___ Material supplied ___

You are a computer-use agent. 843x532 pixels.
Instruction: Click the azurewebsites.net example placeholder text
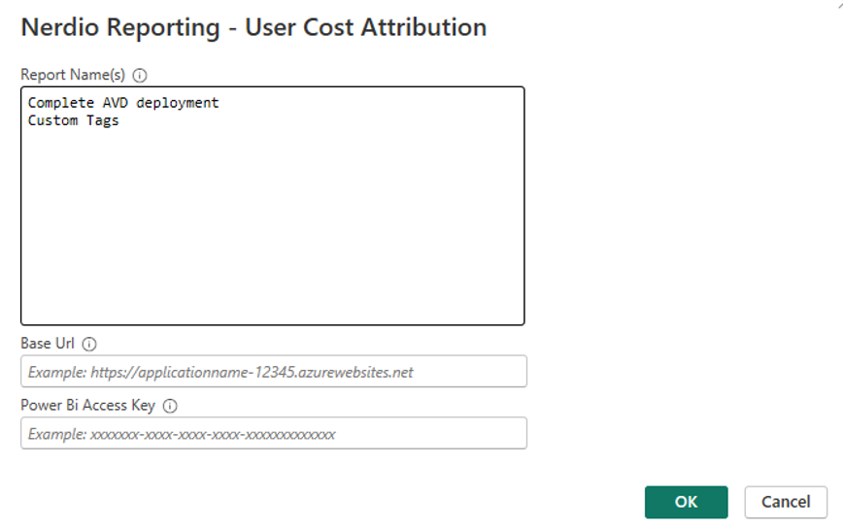220,372
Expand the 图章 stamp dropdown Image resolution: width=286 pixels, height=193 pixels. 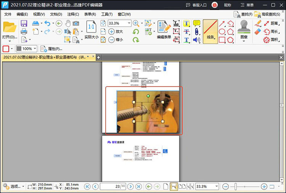coord(244,41)
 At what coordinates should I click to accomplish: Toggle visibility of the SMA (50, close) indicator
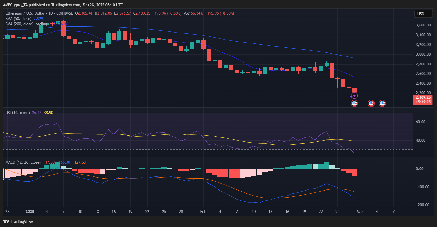pyautogui.click(x=18, y=19)
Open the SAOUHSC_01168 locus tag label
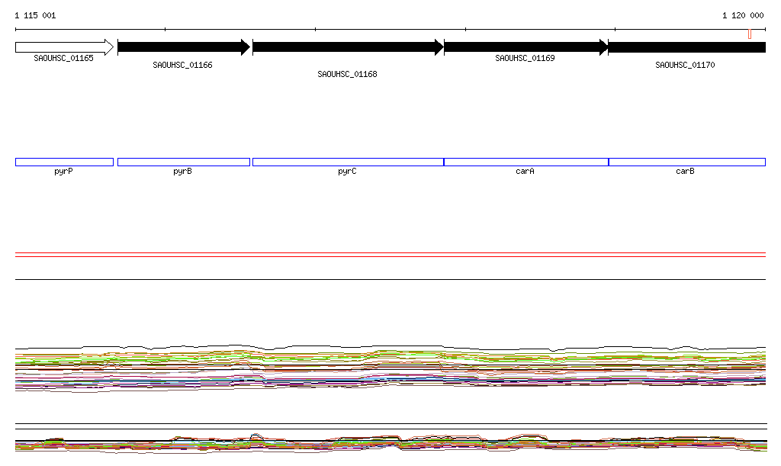781x466 pixels. [347, 75]
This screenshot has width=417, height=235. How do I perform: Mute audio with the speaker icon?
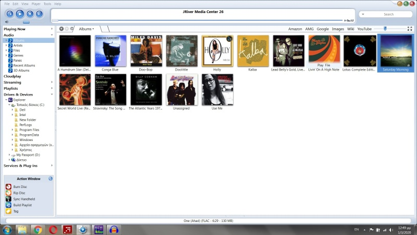point(6,22)
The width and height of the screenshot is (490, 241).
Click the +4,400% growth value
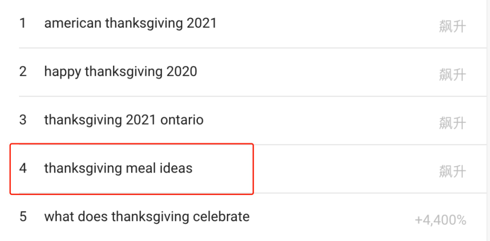(440, 220)
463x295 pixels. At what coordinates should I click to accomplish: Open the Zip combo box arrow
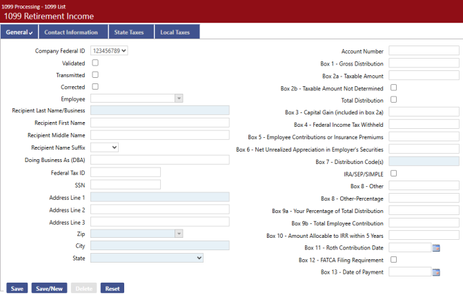coord(179,233)
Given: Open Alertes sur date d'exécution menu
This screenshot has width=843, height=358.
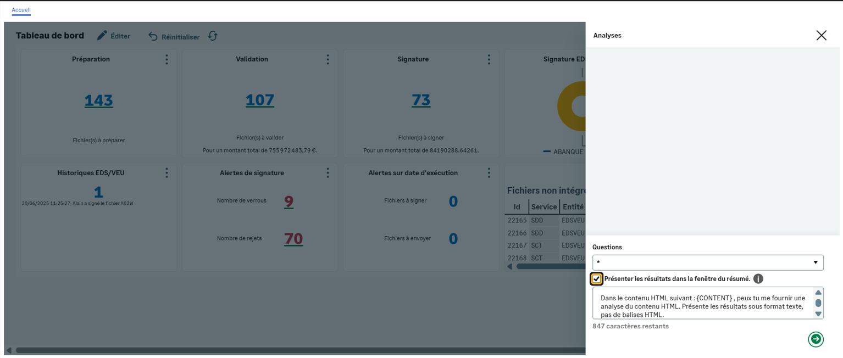Looking at the screenshot, I should tap(489, 173).
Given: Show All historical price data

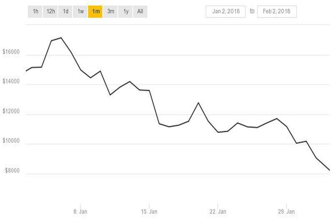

___

#### Task prompt
Whenever a line in the material contains the word "Given", copy that line.

#### Solution for this task
Given: Open Alertes sur date d'exécution menu
Given: Show All historical price data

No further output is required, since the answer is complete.